Es geht um die Abkehr der Kunst vom bürgerlich staatlichen und kirchlichen Tugend- und Schönheitsdiktat, wie es in Europa seit der französischen Revolution gilt. Im viktorianischen England wird es sich als ausgesprochen zählebig erweisen, in Deutschland findet es mit dem Biedermeier seine eher beschauliche Ausprägung.
Baudelaires „Blumen des Bösen“ bilden eine Art Startschuss
Die Abkehr iniziiert ein Dichter: Charles Baudelaire publiziert 1857 den Gedichtzyklus „Les Fleurs du Mal“, die Blumen des Bösen – ein Werk voll morbiden Überdrusses und endzeitlicher Schärfe. Er gibt damit eine Art Startschuss, den auch die bildende Kunst vernimmt. Seither gelten drei Forderungen: Bilder müssen weder idealisierend, noch erbaulich, noch schön sein.
Unter dem Begriff Fin de Siecle sind die Folgen in der österreichischen Kunst allgegenwärtig, in Deutschland findet die Décadence verteilt auf mehrere Strömungen statt, vom Realismus über Symbolismus, Historismus bis hin zu den Impressionisten – die Zuordnung ist eine inhaltliche, keine stilistische.
Wolf Eiermanns Motto: „Hier endet die bequeme Kunst.“ Die Arbeiten thematisieren – mehr oder weniger eindeutig – das Abseitige, das Anstößige, das Widersprüchliche. Dirnen, Kurtisanen, Hexen und sonstige Fabelwesen, Künstler, Müßiggänger, aber auch Menschen in privatestem Umfeld, nachlässig bis gar nicht bekleidet. Individuen eben, deren Darstellung keinen höheren Sinn haben muss – l'art pour l'art also. Motive aus der Antike gibt es weiterhin, abgebildet werden nun aber nicht mehr die Helden, sondern eher die Antihelden, Nero oder Salome zum Beispiel.
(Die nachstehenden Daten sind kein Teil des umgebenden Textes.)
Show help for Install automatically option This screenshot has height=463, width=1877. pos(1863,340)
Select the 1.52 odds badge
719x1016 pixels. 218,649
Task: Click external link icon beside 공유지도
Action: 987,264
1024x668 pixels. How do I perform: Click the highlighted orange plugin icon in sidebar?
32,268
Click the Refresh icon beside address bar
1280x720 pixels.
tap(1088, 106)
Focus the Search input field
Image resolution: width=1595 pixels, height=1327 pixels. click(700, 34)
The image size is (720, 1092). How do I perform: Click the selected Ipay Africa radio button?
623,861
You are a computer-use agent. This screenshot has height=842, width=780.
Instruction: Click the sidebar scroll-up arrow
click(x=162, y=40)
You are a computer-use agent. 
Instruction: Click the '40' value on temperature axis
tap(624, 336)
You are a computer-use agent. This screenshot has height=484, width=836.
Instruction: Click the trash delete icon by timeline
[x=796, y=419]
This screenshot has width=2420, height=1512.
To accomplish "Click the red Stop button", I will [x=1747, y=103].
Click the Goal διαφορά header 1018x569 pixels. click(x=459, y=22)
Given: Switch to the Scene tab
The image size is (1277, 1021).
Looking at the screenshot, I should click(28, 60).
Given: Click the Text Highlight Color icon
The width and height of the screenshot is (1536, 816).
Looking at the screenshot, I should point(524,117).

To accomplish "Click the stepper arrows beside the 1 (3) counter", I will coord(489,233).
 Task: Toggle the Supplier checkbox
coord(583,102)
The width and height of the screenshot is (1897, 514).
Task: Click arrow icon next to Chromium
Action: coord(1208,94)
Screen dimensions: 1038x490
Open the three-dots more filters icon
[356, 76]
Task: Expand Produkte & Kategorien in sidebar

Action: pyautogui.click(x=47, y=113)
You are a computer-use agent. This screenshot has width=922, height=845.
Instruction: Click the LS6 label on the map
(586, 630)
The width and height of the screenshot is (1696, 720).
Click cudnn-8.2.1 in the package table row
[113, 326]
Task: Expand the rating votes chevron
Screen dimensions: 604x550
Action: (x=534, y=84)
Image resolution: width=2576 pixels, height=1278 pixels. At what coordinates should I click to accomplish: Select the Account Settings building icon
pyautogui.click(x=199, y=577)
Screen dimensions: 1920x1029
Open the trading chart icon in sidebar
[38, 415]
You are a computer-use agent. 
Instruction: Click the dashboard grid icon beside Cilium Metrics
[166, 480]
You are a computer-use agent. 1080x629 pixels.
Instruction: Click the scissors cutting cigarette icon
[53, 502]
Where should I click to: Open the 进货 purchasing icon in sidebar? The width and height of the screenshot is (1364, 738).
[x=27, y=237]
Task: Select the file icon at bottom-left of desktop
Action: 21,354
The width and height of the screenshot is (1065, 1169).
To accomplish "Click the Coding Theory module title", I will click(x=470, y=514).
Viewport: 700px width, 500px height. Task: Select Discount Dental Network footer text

Selbst Homosexualität, damals als „Unzucht“ verschrien und strafbar, klingt an. 158 Arbeiten etwa von Beardsley, Böcklin, Corinth, Feuerbach, Kaulbach, Klimt, Klinger, Makart, Putz, Schadow, Schiele oder Slevogt sind zu sehen – Gemälde wie Grafik –, 38 davon Leihgaben, meist aus Privatbesitz. Wolf Eiermann hat die Sammlung unter dem Décadence-Aspekt neu durchgesehen und zeigt auch einige Gemälde aus der Dauerpräsentation in neuem Kontext.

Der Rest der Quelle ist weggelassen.